Gilbert Strang's humble classroom dynamic sparked an open source education revolution

Every educator dreams of making a profound impact, of standing in front of a crowded room at the end of a long career and receiving that one unforgettable farewell. However, only a few actually achieve it, and among the few is the Massachusetts Institute of Technology's (MIT) former math professor, Gilbert Strang. The Chicago native, who taught the same class for over six decades, helped millions learn the math behind AI. However, it wasn't his pedigree alone that got him such a grand send-off; it was rather something else, as detailed in an X post by Kyronis (@kyronis_talks), which has garnered over 10,000 views.
An MIT professor taught the same math course for 62 years, and the day he retired, students from every country on earth showed up online to watch him give his final lecture.
— Kyronis (@kyronis_talks) May 20, 2026
I opened the playlist at 2am and ended up watching three of them back to back.
His name is Gilbert… pic.twitter.com/tFlDVrjl09
Strang's journey started back in 1962 when he joined MIT as a professor. He spent nearly 60 years teaching matrices, vectors, and transformations to students. He was a pioneer, someone who loved to share his knowledge and did everything to reach as many students as possible. That's why when MIT launched its OpenCourseWare platform in the early 2000s, and while many educators thought it would make their classes obsolete, he was excited about it. He made high-quality mathematical education accessible to just about anyone.

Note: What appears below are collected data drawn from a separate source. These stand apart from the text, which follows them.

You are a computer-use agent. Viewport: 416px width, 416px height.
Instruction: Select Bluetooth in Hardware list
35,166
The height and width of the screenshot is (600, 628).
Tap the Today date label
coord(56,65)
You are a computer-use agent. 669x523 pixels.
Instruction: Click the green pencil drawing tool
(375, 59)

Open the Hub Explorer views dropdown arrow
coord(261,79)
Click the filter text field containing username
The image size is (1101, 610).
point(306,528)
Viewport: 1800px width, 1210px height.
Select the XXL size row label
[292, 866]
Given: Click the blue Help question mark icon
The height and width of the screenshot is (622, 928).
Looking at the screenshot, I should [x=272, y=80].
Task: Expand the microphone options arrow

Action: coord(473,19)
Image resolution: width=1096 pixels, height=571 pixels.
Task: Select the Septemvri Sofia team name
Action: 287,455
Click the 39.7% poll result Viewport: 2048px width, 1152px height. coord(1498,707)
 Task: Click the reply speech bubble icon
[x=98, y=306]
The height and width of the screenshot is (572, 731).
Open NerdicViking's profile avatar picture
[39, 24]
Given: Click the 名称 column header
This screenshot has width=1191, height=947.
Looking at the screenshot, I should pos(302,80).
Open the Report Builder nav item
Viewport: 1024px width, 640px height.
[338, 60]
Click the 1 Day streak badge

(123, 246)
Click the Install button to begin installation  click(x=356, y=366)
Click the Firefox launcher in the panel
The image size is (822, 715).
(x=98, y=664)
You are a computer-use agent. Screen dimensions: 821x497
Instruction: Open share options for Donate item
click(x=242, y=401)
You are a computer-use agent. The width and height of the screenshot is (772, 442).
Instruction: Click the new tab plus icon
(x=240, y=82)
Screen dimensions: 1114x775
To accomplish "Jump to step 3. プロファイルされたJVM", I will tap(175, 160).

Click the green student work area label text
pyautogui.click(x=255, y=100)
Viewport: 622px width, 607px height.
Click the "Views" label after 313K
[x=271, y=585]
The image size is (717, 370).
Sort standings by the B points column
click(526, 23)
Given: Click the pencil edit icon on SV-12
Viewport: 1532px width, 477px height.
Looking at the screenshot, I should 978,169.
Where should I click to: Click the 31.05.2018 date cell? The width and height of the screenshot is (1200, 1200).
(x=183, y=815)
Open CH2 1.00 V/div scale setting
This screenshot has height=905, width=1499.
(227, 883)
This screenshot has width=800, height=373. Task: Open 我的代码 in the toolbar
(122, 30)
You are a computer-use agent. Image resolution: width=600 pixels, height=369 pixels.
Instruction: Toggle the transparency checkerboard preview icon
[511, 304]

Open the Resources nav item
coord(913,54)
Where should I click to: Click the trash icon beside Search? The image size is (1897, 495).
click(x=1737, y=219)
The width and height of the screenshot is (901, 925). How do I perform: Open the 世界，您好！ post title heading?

This connected the world, helping many across the pond understand they were learning Algebra wrong. Of course, this further increased his following with engineers, data analysts, developers, and everyone learning from him. While this alone was enough for people to respect him, the one thing that took him even one step further was his technique. His teaching rule was simple: "If a student could not explain a concept using a concrete three-by-three example, that student did not actually understand the concept yet," Kyronis noted.
The other thing was that he made sure to say "please" and "thank you" to his students. Every once in a while, Professor Strang would stop mid-derivation and ask his class, "Am I okay?" This was his way of checking whether everyone was understanding things or not. In fact, he even refrained from using words like "obviously" or "trivially" during classes, as it would affect children. To put it simply, he treated his students with the same level of respect he'd treat a colleague.

This is exactly what made him different from the rest of the professors. As a matter of fact, it's the way he managed his classroom that increased every student's respect for him. And therefore, the room was jam-packed for his final lecture, as everyone silently observed the master performing his final show. There must've been quite a few faces he'd never seen, but they knew exactly who they were there for, as Strang's legacy continues to live on through his recorded videos.
Professor Strang was special, and the way his students respected him shows we need more such teachers to shape a nation's future. According to a study cited by The Educator that involved almost 1,000 participants, people revealed that their favorite teachers helped on several topics apart from academics, with the top three being battling shyness, mental health struggles, and adjusting to a new environment. Yet, more than 70% believe that their teacher's behavior was the same with other students as well. At the same time, 37% of people believe that these teachers made up for their neglectful parents and made them feel wanted.
I learned linear algebra out of Halmos’ Finite Dimensional Vector Spaces, which was great for me because I was a math major. But then, later, I learned linear algebra on my own from Strang’s book. That really cleared things up.
— John R. Hubbard (@jrhubbard) April 25, 2026
I used his textbook in my undergraduate course in linear algebra in 1978. I bought a later version on Amazon for its' expose on CNNs.
— Heston Churchill (@HestonChurchill) April 25, 2026
One of the best, terse, explanations I have ever seen.
This only further highlights Mr. Strang's impact, which went way beyond the MIT walls. And so, in another similar tweet about him on X, people came forward and praised him for his contributions. @ihtesham2005 revealed that, "I sent him a ‘thank you’ email a while back and he graciously replied." Meanwhile, @ShootingWeather commented, "Wow, I didn't realize he was still teaching until 2023. I took a computational linear algebra class twenty years ago, and we used his textbook. I still have it; it was one of the best."